Ainsi, il considère qu'en jugeant qu'aucun autre texte ou principe n'exige que l'exploitant soit destinataire de l'ensemble des pièces communiquées aux membres du CODERST, la cour administrative d'appel n'a pas entaché son arrêt d'erreur de droit dès lors qu'elle n'a ainsi ni écarté l'application de la loi du 12 avril 2000, ni dénié le droit de l'exploitant d'obtenir, dans les conditions précisées ci-dessus, communication des pièces utiles.
 
En l'espèce, pour annuler l'arrêté préfectoral complémentaire, le tribunal administratif s'était fondé sur un vice de procédure tenant à ce que ni l'exploitant, ni les membres du CODERST n'avaient eu, préalablement à la réunion de ce conseil, communication du rapport de l'Inspection des installations classées et de l'avis de l'hydrogéologue auxquels faisait référence le projet d'arrêté joint à la convocation et qui était soumis à l'examen de ce conseil.
 
Cependant, la cour administrative d'appel avait au contraire considéré que :
- les membres du CODERST avaient obtenu communication des documents utiles à l'examen du projet d'arrêté préfectoral, notamment le rapport de l'inspection des installations classées, par pièce attachée par un lien au courrier électronique de convocation ;
- la teneur de l'avis de l'hydrogéologue consulté par l'administration figurait dans le projet d'arrêté ;
- ni l'article R. 512-25 du code de l'environnement, ni aucun autre texte ou principe n'exigeaient que l'exploitant soit destinataire de l'ensemble des pièces communiquées aux membres du CODERST ;
- les termes du projet d'arrêté, communiqué à l'exploitant préalablement à la réunion du CODERST, reprenaient les propositions de l'Inspection des installations classées.
Ainsi, elle a considéré que l'exploitant avait pu valablement faire valoir ses observations devant ce conseil départemental.

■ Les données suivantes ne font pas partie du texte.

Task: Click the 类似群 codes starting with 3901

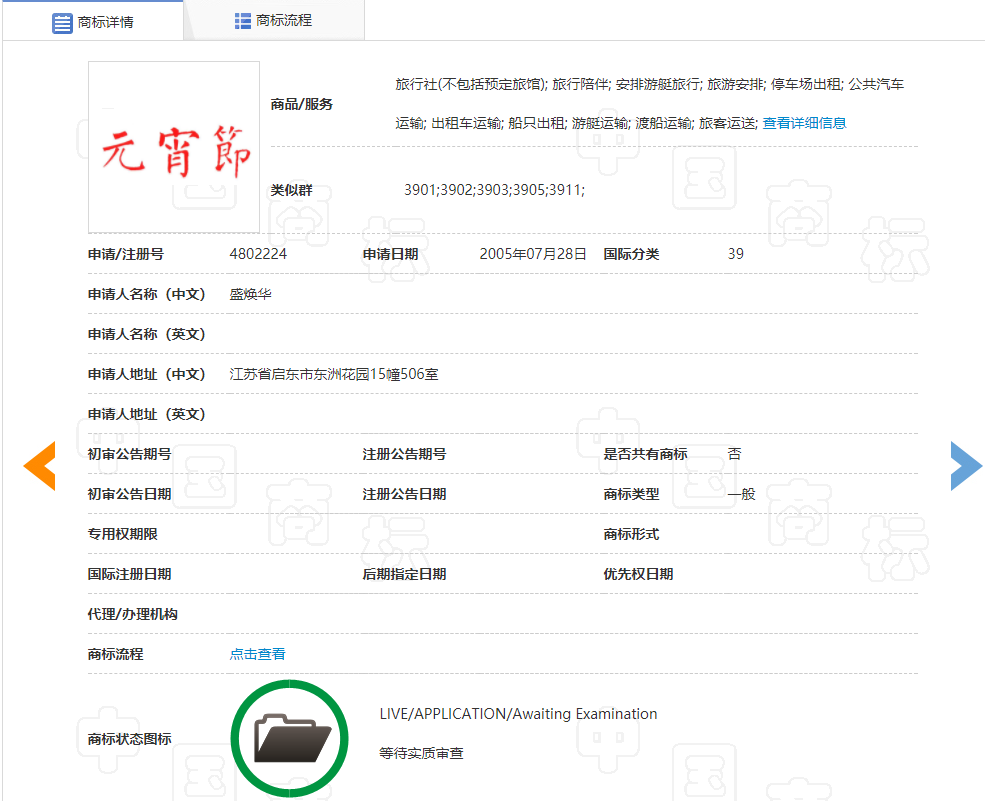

Le délai de convocation de l'exploitant au CODERST raboté à cinq jours : une irrégularité en l'espèce sans conséquence sur la procédure
La cour administrative d'appel a considéré que la réduction du délai de convocation de l'exploitant à la réunion du CODERST, de 8 à 5 jours, n'a pas été de nature, à elle seule, à priver la société de la garantie que le délai minimum de 8 jours tend à protéger, ladite garantie consistant en la possibilité d'être présent et de préparer utilement sa défense en vue de formuler des observations pertinentes et documentées devant le CODERST.
Précision : la cour avait en outre considéré que cette réduction du délai de convocation était somme toute restée "raisonnable compte tenu de la portée de l'arrêté" complémentaire.
Ce faisant, la cour administrative d'appel, qui a procédé à la vérification des conséquences qu'a revêtues l'irrégularité, n'a pas commis d'erreur de droit et a suffisamment motivé son arrêt sur ce point.